**TRECHO DA PÁGINA:**
┌──
Em razão do enfrentamento à pandemia, acredito que o cancelamento do carnaval de rua e dos desfiles foi uma decisão acertada. Por uma questão sanitária, neste momento, ainda não há espaço para festas que reúnam e movimentam milhares de pessoas. Isso vale para o carnaval e para qualquer outro evento, em minha opinião. No entanto, o que percebemos foram novos formatos de carnaval, uma espécie de privatização, de mudança de escopo.
O que tradicionalmente acontecia nas ruas foi transferido para os ambientes fechados. E para quem teve dinheiro para pagar, não faltaram opções de entretenimento com artistas famosos, blocos de renome, shows e bailes. Aquela máxima de “pagando bem, que mal tem”, infelizmente, nunca foi tão adotada. O interesse econômico ocupou a lacuna deixada pelo vírus, se fortaleceu e novamente mostrou que, para alguns, nem sempre a vida vale mais.
Exceto por conta da pandemia e da necessidade de adotarmos medidas de cuidado, não podemos esquecer que a rua é palco de diversas manifestações culturais, é um ponto de encontro, de construção de uma população participativa. Ao se promover eventos de carnaval pagos, criamos um cenário de desigualdade, próprio do que é privado, daquilo que segrega, que ergue muros ainda mais altos entre classes sociais já divididas. A concepção de espaço público deve ser preenchida não só por carros e pessoas apressadas, mas por ideias, debates e discussões que permitam o desenvolvimento amplo de uma sociedade. O avesso disso é o esvaziamento da cultura do nosso povo. E contra essa dinâmica, devemos lutar. Afinal, é através dessas expressões que construímos nossa identidade.
O carnaval é um evento histórico, repleto de significado, um momento de resistência, onde o povo tem a oportunidade de falar sobre as suas lutas. Não é só máscara e fantasia, também é contestação. Contrariar as tentativas de subverter nossa cultura, em seu formato democrático e público, é uma pauta coletiva, uma bandeira de todos nós brasileiros. Que o carnaval de todos, superada a Covid-19, esteja de novo conosco ano que vem, como uma festa popular, onde o dinheiro não fale mais alto que a melodia dos sambas e das marchinhas.
└──
**TAREFAS PROPOSTAS:**
- A) Diga se cada afirmação abaixo está de acordo com o texto sobre o carnaval e responda sim ou não, citando literalmente as palavras que decidem. (i) O texto considera acertado o cancelamento do carnaval de rua e dos desfiles. (ii) Segundo o texto, o carnaval é só máscara e fantasia. (iii) O texto afirma que os eventos de carnaval pagos diminuem a desigualdade entre as classes.
- B) Transcreva sem alterações o texto sobre o carnaval desde “O carnaval é” até “e das marchinhas.”.
As entradas não são usadas nesta parte.

**ENTRADAS FORNECIDAS:**
┌──
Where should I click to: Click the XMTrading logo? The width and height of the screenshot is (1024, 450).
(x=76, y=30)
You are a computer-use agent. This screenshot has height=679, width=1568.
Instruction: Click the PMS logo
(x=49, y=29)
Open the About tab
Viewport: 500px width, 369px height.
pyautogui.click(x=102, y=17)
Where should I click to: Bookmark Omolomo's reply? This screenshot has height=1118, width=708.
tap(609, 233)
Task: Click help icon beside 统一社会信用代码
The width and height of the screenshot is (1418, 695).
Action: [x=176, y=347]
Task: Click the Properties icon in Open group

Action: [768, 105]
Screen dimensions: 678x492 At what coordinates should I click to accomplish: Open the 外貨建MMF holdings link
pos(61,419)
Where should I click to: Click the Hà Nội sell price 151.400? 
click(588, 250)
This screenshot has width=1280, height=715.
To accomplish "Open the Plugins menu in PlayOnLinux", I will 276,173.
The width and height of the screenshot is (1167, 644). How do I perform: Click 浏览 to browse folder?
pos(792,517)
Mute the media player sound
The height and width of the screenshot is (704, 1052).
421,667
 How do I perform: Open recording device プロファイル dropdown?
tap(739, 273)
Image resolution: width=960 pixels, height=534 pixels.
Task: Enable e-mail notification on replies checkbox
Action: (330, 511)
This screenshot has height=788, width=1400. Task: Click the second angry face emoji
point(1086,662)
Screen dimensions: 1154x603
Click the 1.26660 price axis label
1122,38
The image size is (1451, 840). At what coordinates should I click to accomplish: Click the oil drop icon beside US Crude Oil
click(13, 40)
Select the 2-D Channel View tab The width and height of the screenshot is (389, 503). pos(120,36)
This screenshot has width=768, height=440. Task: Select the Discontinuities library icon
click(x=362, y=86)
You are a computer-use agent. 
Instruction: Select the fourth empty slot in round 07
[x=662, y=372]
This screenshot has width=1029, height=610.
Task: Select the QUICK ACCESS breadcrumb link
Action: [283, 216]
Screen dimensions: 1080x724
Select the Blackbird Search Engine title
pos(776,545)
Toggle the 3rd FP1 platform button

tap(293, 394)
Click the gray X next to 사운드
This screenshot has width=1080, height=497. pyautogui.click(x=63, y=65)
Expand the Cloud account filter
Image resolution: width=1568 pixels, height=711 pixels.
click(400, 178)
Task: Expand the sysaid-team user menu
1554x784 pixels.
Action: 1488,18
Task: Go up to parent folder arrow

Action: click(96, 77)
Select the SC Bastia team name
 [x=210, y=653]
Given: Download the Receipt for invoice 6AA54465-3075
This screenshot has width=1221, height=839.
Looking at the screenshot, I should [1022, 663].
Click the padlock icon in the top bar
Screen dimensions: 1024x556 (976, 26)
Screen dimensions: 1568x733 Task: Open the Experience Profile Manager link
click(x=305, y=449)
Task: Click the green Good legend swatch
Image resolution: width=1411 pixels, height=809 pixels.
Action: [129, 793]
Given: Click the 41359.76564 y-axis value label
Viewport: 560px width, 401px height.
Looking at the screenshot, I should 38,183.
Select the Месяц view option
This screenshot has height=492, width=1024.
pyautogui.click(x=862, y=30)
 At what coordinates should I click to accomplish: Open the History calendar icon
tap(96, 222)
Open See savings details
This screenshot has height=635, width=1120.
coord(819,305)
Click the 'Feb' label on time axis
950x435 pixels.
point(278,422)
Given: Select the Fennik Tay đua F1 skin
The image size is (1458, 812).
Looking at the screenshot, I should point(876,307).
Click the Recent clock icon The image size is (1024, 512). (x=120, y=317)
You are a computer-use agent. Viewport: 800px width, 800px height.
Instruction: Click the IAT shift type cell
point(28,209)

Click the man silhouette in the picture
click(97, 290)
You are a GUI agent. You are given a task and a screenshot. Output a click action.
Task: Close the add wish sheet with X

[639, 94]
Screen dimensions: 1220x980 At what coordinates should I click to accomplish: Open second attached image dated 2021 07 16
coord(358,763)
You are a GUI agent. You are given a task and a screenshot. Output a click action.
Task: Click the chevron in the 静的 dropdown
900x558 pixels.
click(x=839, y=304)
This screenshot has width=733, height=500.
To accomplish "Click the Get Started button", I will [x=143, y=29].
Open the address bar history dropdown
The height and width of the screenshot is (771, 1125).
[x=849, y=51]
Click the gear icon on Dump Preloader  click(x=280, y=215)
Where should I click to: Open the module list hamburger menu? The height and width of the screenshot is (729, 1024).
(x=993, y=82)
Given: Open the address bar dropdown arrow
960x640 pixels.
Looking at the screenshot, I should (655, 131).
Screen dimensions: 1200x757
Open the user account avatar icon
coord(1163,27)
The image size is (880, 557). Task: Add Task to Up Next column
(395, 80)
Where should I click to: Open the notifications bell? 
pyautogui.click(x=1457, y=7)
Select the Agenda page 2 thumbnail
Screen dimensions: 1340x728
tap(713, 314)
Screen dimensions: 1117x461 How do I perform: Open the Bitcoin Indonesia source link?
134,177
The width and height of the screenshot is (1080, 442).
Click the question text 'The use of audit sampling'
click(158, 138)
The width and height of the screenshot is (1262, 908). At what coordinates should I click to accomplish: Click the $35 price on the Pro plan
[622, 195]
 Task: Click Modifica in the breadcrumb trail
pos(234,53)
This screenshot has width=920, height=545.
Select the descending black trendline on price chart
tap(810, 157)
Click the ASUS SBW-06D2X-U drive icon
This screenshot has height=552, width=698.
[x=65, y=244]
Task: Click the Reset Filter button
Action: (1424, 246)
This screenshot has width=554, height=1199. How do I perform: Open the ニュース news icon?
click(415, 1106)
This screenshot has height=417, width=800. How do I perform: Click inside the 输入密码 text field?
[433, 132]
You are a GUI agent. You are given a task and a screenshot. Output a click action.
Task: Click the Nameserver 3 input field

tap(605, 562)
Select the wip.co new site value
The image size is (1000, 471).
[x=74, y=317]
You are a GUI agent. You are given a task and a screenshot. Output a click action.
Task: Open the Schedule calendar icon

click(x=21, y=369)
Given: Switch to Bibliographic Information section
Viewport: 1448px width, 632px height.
└──
**LISTA DE RESPOSTAS:**
- A)
(i) Sim: “acredito que o cancelamento do carnaval de rua e dos desfiles foi uma decisão acertada”.
(ii) Não: “Não é só máscara e fantasia, também é contestação.”
(iii) Não: “Ao se promover eventos de carnaval pagos, criamos um cenário de desigualdade”.

- B)
O carnaval é um evento histórico, repleto de significado, um momento de resistência, onde o povo tem a oportunidade de falar sobre as suas lutas. Não é só máscara e fantasia, também é contestação. Contrariar as tentativas de subverter nossa cultura, em seu formato democrático e público, é uma pauta coletiva, uma bandeira de todos nós brasileiros. Que o carnaval de todos, superada a Covid-19, esteja de novo conosco ano que vem, como uma festa popular, onde o dinheiro não fale mais alto que a melodia dos sambas e das marchinhas.